Extracted data entries:
※

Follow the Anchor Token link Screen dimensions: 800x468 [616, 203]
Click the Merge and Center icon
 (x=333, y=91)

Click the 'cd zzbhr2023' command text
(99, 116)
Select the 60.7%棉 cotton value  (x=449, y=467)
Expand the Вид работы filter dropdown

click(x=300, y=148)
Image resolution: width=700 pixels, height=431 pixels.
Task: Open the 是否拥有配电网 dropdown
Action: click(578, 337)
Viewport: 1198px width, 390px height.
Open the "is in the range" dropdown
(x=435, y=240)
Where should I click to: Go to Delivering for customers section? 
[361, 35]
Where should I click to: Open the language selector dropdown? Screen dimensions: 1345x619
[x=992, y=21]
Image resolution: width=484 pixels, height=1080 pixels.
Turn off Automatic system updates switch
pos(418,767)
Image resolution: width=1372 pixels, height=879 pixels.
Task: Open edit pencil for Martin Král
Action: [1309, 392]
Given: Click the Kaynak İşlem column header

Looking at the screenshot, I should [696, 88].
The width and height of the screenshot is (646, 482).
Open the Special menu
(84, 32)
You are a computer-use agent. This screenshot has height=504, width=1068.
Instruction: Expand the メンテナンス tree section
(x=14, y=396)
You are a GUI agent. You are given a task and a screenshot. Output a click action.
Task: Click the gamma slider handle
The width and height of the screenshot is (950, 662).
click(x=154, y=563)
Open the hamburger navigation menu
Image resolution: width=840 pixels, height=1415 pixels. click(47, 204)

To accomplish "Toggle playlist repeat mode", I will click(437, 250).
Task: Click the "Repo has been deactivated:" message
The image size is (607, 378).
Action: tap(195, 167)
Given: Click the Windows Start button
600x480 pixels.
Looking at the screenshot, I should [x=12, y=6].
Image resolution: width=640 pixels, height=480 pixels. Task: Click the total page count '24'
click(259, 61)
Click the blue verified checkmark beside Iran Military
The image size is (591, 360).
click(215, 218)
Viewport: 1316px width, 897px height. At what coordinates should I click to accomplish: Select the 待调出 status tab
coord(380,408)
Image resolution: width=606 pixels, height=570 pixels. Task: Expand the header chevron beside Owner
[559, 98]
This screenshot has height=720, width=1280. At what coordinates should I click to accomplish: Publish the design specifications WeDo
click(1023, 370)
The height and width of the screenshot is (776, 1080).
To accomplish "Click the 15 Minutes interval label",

※

§ Work to complete
Could you state how many lines in the data hold the word "agent"? Only the number should be given.

§ Task answer
2